Finance Minister Brigita Schmögnerová had warned just days before the parliamentary vote that 2002 would have to start with a provisional budget unless the funds were shut down.
"I'm now almost completely sure that the state budget will be approved and that from next year we will be able to start a normal fiscal year," the minister said after the vote.
She added: "We have taken an important step in the reform of public finance. All taxpayers should be glad because the funds taken from them by tax offices will be used more carefully.
"While meeting the same goals achieved by the state funds, it will now be possible to transfer the money from one year to another, control the use of the money and measure how effectively it is used."
An audit of state financing carried out by the government had identified the funds as non-transparent, poorly managed and spending inefficiently.
In 2000 alone the state fund for road management, singled out in the audit as one of the worst-managed funds, took loans from abroad independently of the state at interest rates many times higher than the state would have been charged.
Among the bodies to be abolished are environmental, agriculture, forestry and cultural support funds. After their cancellation their work will be transferred to individual ministries.
The government had also promised the World Bank, which this year extended a 200 million euro credit to Slovakia, that it would cancel the funds to improve budget transparency.
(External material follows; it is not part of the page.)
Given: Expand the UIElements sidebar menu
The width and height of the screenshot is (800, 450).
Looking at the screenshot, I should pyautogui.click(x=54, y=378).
World Bank and IMF experts have long called for Slovakia to make its state financing clearer. One of the most important areas they identified for attention was the funds.
Slovakia's goal of meeting state financing control standards for accession to the EU, potentially as soon as 2004, as well as World Bank loan conditions, had demanded the closure of the funds. The government also agreed to a staff-monitoring programme from the International Monetary Fund (IMF) as part of the World Bank loan. One of the conditions of the IMF programme was that the funds were cancelled.
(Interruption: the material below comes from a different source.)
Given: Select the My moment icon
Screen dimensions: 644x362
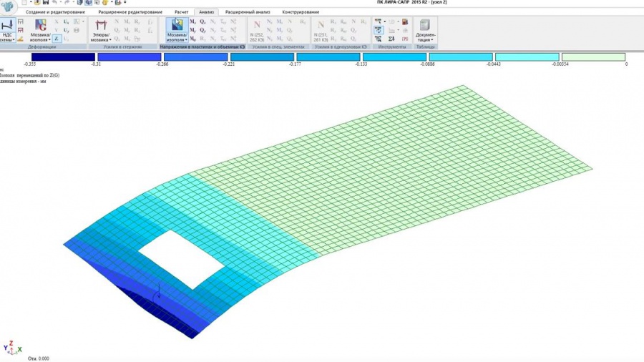Looking at the screenshot, I should (x=192, y=31).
But it was only a week before the vote that Schmögnerová managed to secure an agreement from coalition party caucuses to support the move.
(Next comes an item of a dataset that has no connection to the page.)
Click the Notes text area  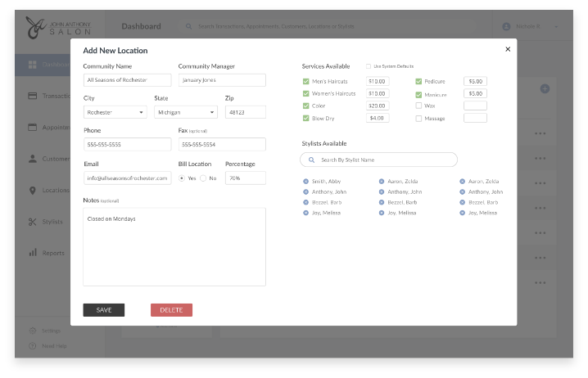click(174, 246)
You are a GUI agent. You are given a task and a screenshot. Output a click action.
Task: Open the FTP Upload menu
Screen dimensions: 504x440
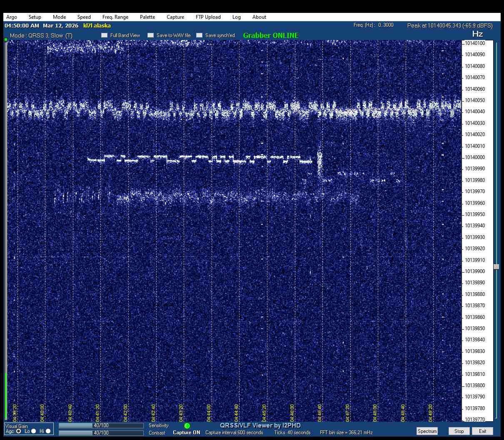tap(208, 17)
"This shows that intense discussions with MP caucuses can bring about good things," she said.
Economic experts said the move was crucial in improving long-term state financing transparency.
"Altogether the state funds had control of about Sk30 billion [$600 million] a year to distribute. But in some cases it was parliament and not government which was in control of them, so ministers sometimes couldn't make decisions on the funds.
"What was before a Sk30 billion black hole will now basically be gone, and taxpayers should be a lot happier because it will be clearer where their money is going," said Ján Tóth, an analyst at ING Bank.
He added: "In transition countries like Slovakia you have certain [criminal] groups which can benefit from having Sk30 billion in non-transparent funding. But the IMF staff-monitoring programme requested that the funds be cancelled, giving a benchmark which the government has met."
However, opposition MPs say the move will do little for businesses, which had grown used to state financial support.
"The cancellation of the funds will make our businessmen less competitive," said Peter Baco of the opposition Movement for a Democratic Slovakia.